Дерпи кивает и подходит к окну. Она раздвигает занавески, и…
— Мама! Нет! Там огонь! — кричит Динки и пытается оттащить маму за хвост, подальше от окна. — Сгоришь!
Оторопев от неожиданности, Дерпи отступает в сторону, а Динки испуганно смотрит на ярко-желтое пятно света на полу.
— Огонь? — неуверено спрашивает она, и пытается положить на освещенную половицу кусок стружки.
Стружка блестит бронзой.
— Не горит. — хмурится Динки и поднимает вопрошающий взгляд на маму.
— Это не огонь. — смеется пегаска. — Это солнце!
— Солнце? — Динки катает слово на языке. — Солн-це. Оно соленое?
— Его не едят. — мотает головой Дерпи, и чувствует как у нее бурчит в животе. Пора бы и позавтракать.
— А какое оно? — Динки пытается выглянуть в окно, становится на кровать, забирается копытами на подоконник, ойкает и зажмуривается.
— Оно тоже больное! — говорит единорожка сердито. — Мама, почему ты не сказала?
— Оно хорошее, если на него не смотреть. — поясняет Дерпи, пытаясь найти хотя бы что-нибудь в холодильном ящике.
— А что с ним делать? Смотреть нельзя, есть нельзя… — удрученно произносит единорожка, и отправляется завтракать.
На столе, среди стружек — тарелка сена и стакан молока. Дерпи сидит рядом и смотрит на дочку.
Динки хватает стакан обеими копытами и подносит ко рту. Белая струйка течет из щели.
У Дерпи сама собой начинает дрожать нижняя губа — от огорчения и внезапного чувства вины. Она плохо сделала дочку! У нее не получилось.
— Я растяпа… — шепчет пегаска, и Динки бросается утешать маму.
— Не надо воды в глазах! — просит она и трется о мамину ногу. — Я больше не буду разливать.
От этих слов Дерпи рыдает еще сильнее.
Динки растерянно смотрит на плачущую пегаску, не понимая, что произошло, задумчиво сует стружку в рот — промахнувшись мимо тарелки.

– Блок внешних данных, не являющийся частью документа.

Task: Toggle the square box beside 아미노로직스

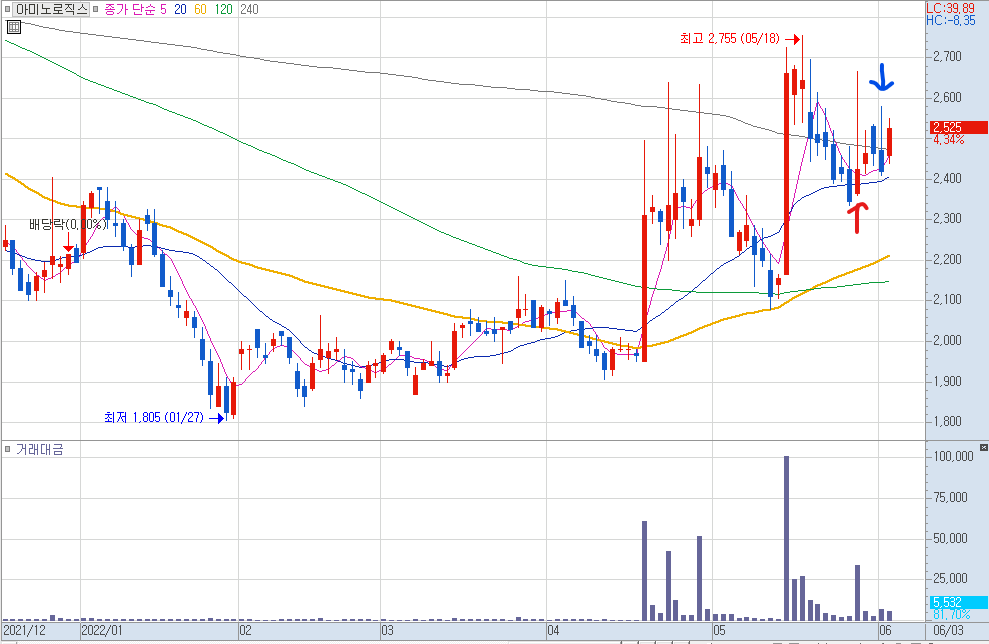Action: click(7, 9)
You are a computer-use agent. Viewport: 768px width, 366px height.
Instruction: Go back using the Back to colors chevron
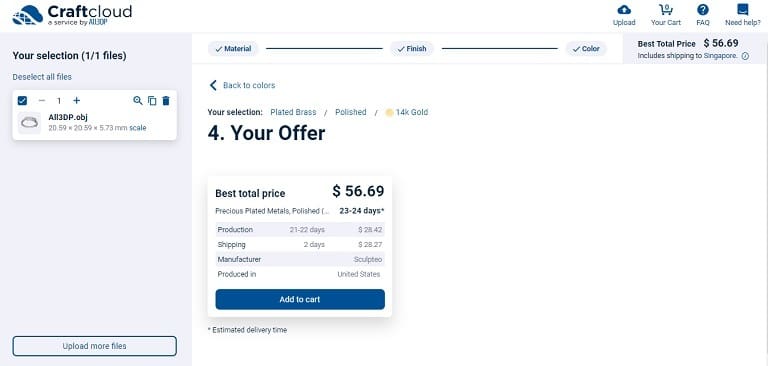pos(213,85)
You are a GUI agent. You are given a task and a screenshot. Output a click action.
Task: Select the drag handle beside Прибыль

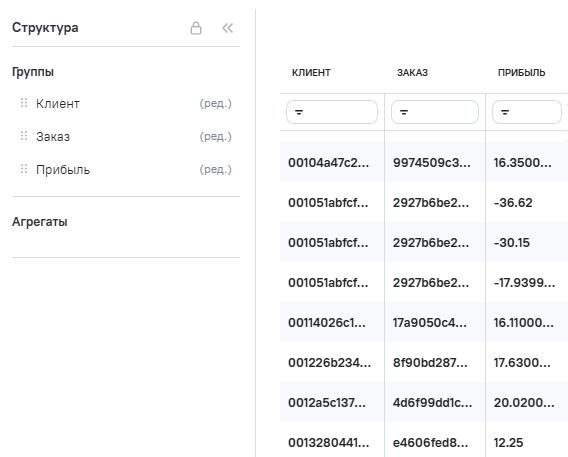click(24, 169)
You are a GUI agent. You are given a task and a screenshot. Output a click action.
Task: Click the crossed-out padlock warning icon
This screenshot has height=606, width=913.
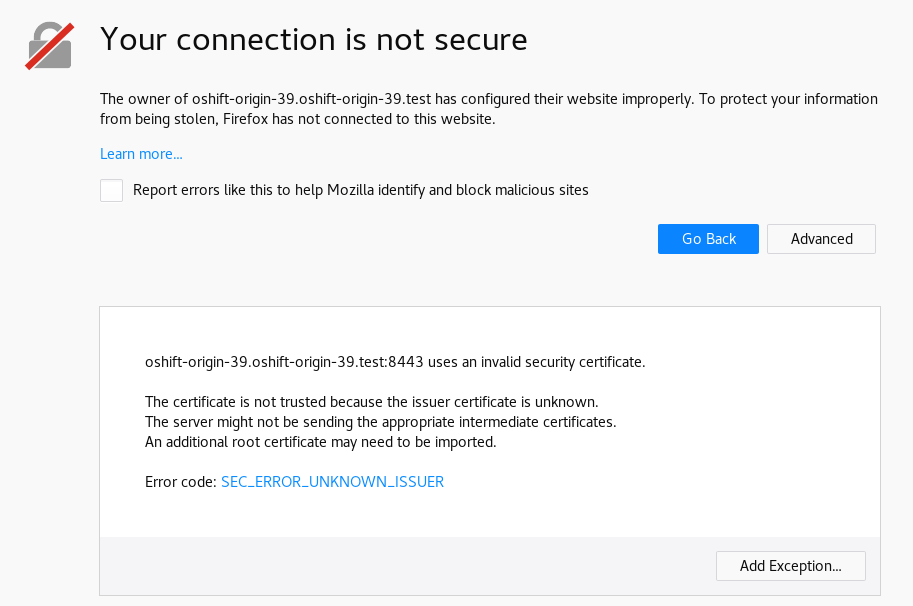click(x=50, y=46)
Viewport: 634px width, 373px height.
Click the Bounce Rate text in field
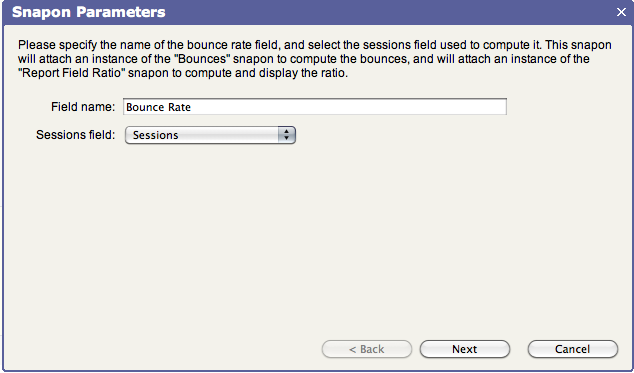coord(158,107)
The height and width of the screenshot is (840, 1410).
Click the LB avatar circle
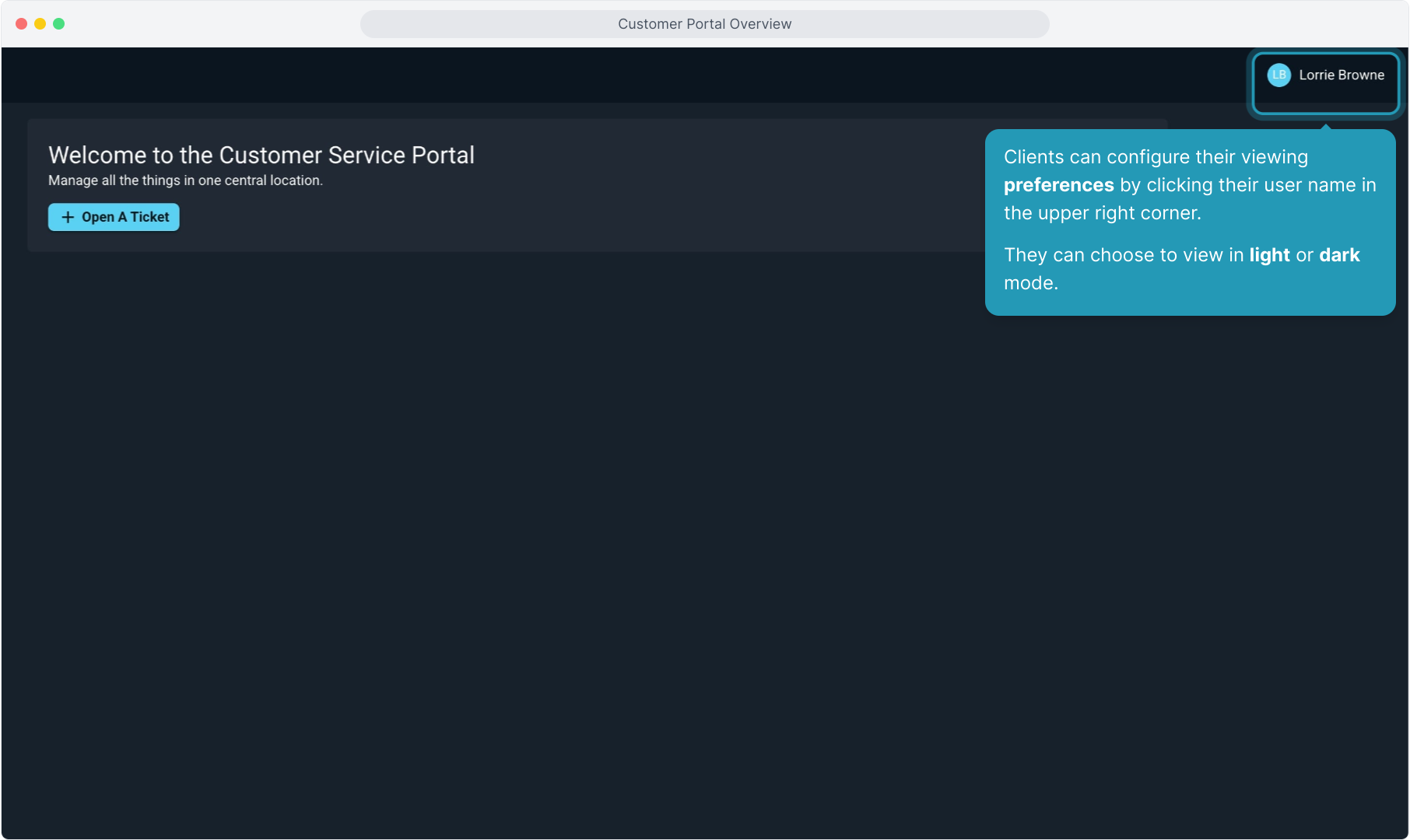[1278, 75]
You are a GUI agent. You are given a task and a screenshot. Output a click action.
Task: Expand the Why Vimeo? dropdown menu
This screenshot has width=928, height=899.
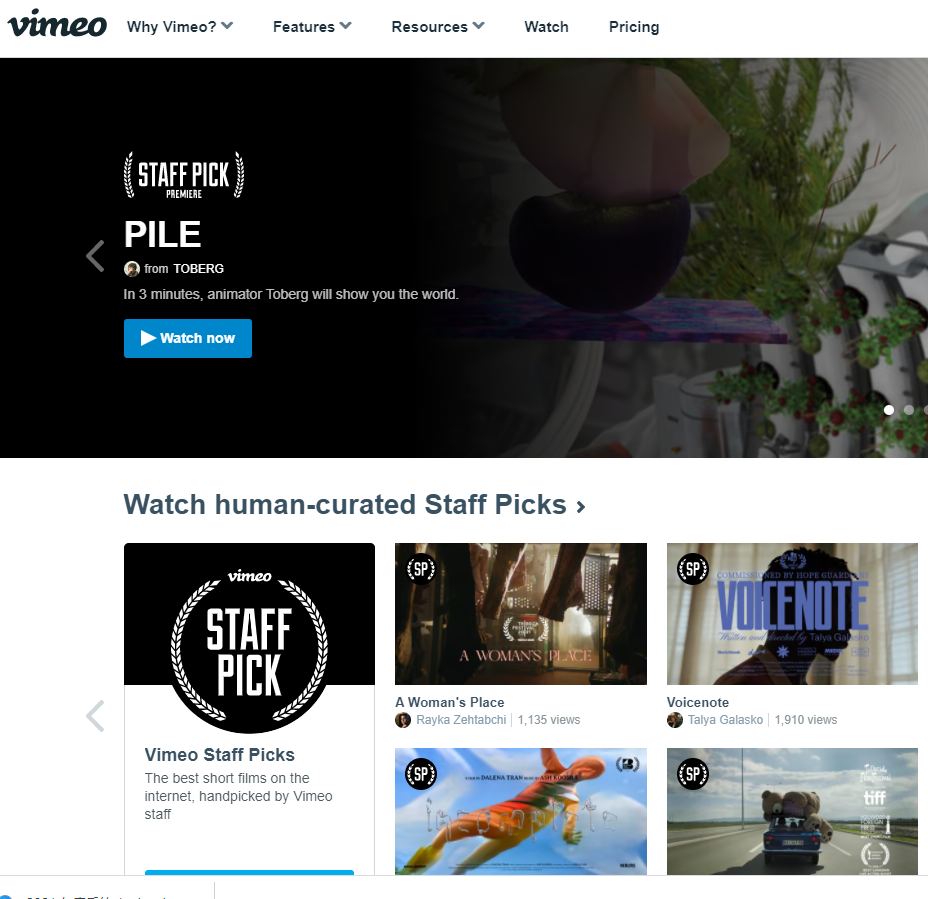tap(180, 27)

— Офень вкуфно, мамафка. — говорит она, и Дерпи улыбается, немного неуверенно.
— Правда? — спрашивает она, и Динки кивает.
Дерпи снова задумывается.
— Пони должны есть сено и маффины. — бормочет она под нос, — А не стружку.
А Динки продолжает жевать. К радости Дерпи, никаких опилок ниоткуда не высыпается. Конечно, это немного неправильно, и Дерпи твердо решает что-то сделать с такой диетой. Но еще нужно сделать столько дел, так что стружке придется подождать.
— А теперь будем собираться. — говорит пегаска, наскоро выпив остатки молока и проглотив скудный завтрак. Она берет шапку, носочки, и тут ее посещает мысль, что Динки замерзнет, потому что у нее нет шерсти.
Пегаска принимается копаться в вещах, прикладывая то одну то другую к Динки, зачарованно стоящей рядом и разглядывающей ворох разноцветных одежек в сундуке.
Наконец, Динки собрана — что, по мнению Дерпи, означает «закутана по самые копыта». Ушки спрятаны под платком, нос и рот замотаны шарфом, из-под шубки выглядывает краешек хвоста.
И, конечно, глаза — ярко сияют между полоской шарфа и шапкой.
— А куда мы пойдем, куда? — нетерпеливо перебирает копытами единорожка.
— Узнаешь! — хитро отвечает Дерпи, и распахивает дверь на улицу.